[Stored items]
↓↓↓

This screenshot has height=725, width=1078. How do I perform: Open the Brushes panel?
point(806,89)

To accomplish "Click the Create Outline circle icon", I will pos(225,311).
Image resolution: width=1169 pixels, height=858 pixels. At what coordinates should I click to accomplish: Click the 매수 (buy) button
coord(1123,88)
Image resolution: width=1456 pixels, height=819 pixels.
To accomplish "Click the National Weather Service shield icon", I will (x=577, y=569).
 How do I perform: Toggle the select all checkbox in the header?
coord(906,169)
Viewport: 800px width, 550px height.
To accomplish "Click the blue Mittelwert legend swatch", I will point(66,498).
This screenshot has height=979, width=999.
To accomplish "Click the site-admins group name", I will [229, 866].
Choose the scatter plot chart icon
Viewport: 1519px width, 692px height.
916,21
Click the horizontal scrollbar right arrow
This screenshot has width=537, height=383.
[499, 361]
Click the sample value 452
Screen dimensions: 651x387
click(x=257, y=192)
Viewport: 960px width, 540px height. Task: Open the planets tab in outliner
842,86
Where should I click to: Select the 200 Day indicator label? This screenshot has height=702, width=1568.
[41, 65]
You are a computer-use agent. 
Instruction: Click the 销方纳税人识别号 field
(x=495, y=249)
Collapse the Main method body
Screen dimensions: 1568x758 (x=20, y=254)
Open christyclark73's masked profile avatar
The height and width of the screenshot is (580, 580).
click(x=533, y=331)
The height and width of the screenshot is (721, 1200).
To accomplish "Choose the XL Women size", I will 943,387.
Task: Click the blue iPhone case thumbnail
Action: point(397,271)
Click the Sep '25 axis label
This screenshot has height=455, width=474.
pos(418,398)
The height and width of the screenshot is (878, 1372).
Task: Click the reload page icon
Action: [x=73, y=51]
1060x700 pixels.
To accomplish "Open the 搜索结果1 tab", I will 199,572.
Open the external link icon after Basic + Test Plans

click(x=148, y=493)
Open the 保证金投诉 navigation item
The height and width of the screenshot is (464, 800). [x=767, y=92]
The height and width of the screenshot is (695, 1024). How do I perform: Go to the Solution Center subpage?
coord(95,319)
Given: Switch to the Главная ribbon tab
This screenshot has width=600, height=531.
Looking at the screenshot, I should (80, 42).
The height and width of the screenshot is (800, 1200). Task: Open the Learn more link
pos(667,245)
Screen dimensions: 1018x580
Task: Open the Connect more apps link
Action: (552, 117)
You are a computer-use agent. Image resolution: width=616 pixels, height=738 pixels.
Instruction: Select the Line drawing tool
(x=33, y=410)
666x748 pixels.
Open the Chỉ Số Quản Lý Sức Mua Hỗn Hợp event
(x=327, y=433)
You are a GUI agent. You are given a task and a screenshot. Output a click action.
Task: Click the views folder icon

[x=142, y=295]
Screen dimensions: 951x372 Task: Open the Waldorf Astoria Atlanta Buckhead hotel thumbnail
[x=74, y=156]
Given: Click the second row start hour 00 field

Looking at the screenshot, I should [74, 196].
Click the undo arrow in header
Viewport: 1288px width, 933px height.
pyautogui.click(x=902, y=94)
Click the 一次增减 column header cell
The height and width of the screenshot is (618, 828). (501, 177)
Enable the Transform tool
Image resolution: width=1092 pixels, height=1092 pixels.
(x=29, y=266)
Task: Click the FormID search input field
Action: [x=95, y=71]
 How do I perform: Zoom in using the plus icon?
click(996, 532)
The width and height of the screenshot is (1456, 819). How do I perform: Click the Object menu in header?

↑↑↑

> WHAT IS BEING ASKED
Which lines run from the one holding "The height and width of the screenshot is (721, 1200)." through the one holding "666x748 pixels." in the records above? Repeat them exactly, both included, and nothing more.

> COMPLETED EXERCISE
The height and width of the screenshot is (721, 1200).
To accomplish "Choose the XL Women size", I will 943,387.
Task: Click the blue iPhone case thumbnail
Action: point(397,271)
Click the Sep '25 axis label
This screenshot has height=455, width=474.
pos(418,398)
The height and width of the screenshot is (878, 1372).
Task: Click the reload page icon
Action: [x=73, y=51]
1060x700 pixels.
To accomplish "Open the 搜索结果1 tab", I will 199,572.
Open the external link icon after Basic + Test Plans

click(x=148, y=493)
Open the 保证金投诉 navigation item
The height and width of the screenshot is (464, 800). [x=767, y=92]
The height and width of the screenshot is (695, 1024). How do I perform: Go to the Solution Center subpage?
coord(95,319)
Given: Switch to the Главная ribbon tab
This screenshot has width=600, height=531.
Looking at the screenshot, I should (80, 42).
The height and width of the screenshot is (800, 1200). Task: Open the Learn more link
pos(667,245)
Screen dimensions: 1018x580
Task: Open the Connect more apps link
Action: (552, 117)
You are a computer-use agent. Image resolution: width=616 pixels, height=738 pixels.
Instruction: Select the Line drawing tool
(x=33, y=410)
666x748 pixels.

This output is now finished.